▶ **Your task**
Your reply should be the full listing, copied exactly.

▶ **Supplied material**

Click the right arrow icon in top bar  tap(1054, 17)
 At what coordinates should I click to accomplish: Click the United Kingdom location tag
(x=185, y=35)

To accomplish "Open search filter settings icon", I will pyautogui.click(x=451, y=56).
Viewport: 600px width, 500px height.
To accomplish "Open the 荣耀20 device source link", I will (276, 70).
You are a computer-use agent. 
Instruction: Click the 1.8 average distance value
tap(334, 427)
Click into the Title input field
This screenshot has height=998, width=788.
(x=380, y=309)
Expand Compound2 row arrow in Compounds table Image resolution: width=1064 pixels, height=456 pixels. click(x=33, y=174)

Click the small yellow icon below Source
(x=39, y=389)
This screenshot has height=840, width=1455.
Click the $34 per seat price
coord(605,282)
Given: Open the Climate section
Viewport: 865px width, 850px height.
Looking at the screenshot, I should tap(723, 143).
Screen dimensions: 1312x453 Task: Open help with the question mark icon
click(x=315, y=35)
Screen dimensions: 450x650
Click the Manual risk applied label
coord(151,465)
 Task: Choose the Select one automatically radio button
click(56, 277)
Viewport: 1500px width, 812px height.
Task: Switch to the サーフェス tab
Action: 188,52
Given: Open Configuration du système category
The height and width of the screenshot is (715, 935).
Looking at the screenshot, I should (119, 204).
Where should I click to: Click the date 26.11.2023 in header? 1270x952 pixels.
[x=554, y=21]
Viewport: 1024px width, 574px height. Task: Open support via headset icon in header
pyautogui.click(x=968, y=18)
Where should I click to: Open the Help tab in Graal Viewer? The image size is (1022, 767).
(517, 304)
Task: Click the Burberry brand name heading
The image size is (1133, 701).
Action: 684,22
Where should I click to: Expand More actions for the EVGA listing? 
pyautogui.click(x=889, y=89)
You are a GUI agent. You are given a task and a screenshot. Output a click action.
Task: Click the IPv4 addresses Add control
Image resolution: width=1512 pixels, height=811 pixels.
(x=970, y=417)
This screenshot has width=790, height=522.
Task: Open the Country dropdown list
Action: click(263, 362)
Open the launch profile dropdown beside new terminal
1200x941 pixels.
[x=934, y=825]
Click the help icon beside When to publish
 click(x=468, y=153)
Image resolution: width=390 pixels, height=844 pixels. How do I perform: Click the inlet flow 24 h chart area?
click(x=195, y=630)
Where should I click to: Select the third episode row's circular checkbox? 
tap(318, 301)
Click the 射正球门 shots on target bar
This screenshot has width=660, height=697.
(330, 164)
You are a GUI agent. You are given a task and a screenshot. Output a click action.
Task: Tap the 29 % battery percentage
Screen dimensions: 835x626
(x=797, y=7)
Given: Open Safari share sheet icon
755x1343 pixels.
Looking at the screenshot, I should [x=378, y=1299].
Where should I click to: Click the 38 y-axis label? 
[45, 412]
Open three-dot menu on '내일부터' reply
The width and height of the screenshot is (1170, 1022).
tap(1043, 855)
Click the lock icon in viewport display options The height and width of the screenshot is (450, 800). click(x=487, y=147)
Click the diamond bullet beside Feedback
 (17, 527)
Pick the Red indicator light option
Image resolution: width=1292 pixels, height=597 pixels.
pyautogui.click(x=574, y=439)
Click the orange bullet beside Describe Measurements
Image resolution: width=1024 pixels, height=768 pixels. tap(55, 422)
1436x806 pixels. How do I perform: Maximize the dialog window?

▶ **Solution to this exercise**
Click the right arrow icon in top bar  tap(1054, 17)
 At what coordinates should I click to accomplish: Click the United Kingdom location tag
(x=185, y=35)

To accomplish "Open search filter settings icon", I will pyautogui.click(x=451, y=56).
Viewport: 600px width, 500px height.
To accomplish "Open the 荣耀20 device source link", I will (276, 70).
You are a computer-use agent. 
Instruction: Click the 1.8 average distance value
tap(334, 427)
Click into the Title input field
This screenshot has height=998, width=788.
(x=380, y=309)
Expand Compound2 row arrow in Compounds table Image resolution: width=1064 pixels, height=456 pixels. click(x=33, y=174)

Click the small yellow icon below Source
(x=39, y=389)
This screenshot has height=840, width=1455.
Click the $34 per seat price
coord(605,282)
Given: Open the Climate section
Viewport: 865px width, 850px height.
Looking at the screenshot, I should tap(723, 143).
Screen dimensions: 1312x453 Task: Open help with the question mark icon
click(x=315, y=35)
Screen dimensions: 450x650
Click the Manual risk applied label
coord(151,465)
 Task: Choose the Select one automatically radio button
click(56, 277)
Viewport: 1500px width, 812px height.
Task: Switch to the サーフェス tab
Action: 188,52
Given: Open Configuration du système category
The height and width of the screenshot is (715, 935).
Looking at the screenshot, I should (119, 204).
Where should I click to: Click the date 26.11.2023 in header? 1270x952 pixels.
[x=554, y=21]
Viewport: 1024px width, 574px height. Task: Open support via headset icon in header
pyautogui.click(x=968, y=18)
Where should I click to: Open the Help tab in Graal Viewer? The image size is (1022, 767).
(517, 304)
Task: Click the Burberry brand name heading
The image size is (1133, 701).
Action: 684,22
Where should I click to: Expand More actions for the EVGA listing? 
pyautogui.click(x=889, y=89)
You are a GUI agent. You are given a task and a screenshot. Output a click action.
Task: Click the IPv4 addresses Add control
Image resolution: width=1512 pixels, height=811 pixels.
(x=970, y=417)
This screenshot has width=790, height=522.
Task: Open the Country dropdown list
Action: click(263, 362)
Open the launch profile dropdown beside new terminal
1200x941 pixels.
[x=934, y=825]
Click the help icon beside When to publish
 click(x=468, y=153)
Image resolution: width=390 pixels, height=844 pixels. How do I perform: Click the inlet flow 24 h chart area?
click(x=195, y=630)
Where should I click to: Select the third episode row's circular checkbox? 
tap(318, 301)
Click the 射正球门 shots on target bar
This screenshot has width=660, height=697.
(330, 164)
You are a GUI agent. You are given a task and a screenshot. Output a click action.
Task: Tap the 29 % battery percentage
Screen dimensions: 835x626
(x=797, y=7)
Given: Open Safari share sheet icon
755x1343 pixels.
Looking at the screenshot, I should [x=378, y=1299].
Where should I click to: Click the 38 y-axis label? 
[45, 412]
Open three-dot menu on '내일부터' reply
The width and height of the screenshot is (1170, 1022).
tap(1043, 855)
Click the lock icon in viewport display options The height and width of the screenshot is (450, 800). click(x=487, y=147)
Click the diamond bullet beside Feedback
 (17, 527)
Pick the Red indicator light option
Image resolution: width=1292 pixels, height=597 pixels.
pyautogui.click(x=574, y=439)
Click the orange bullet beside Describe Measurements
Image resolution: width=1024 pixels, height=768 pixels. tap(55, 422)
1436x806 pixels. How do I perform: Maximize the dialog window?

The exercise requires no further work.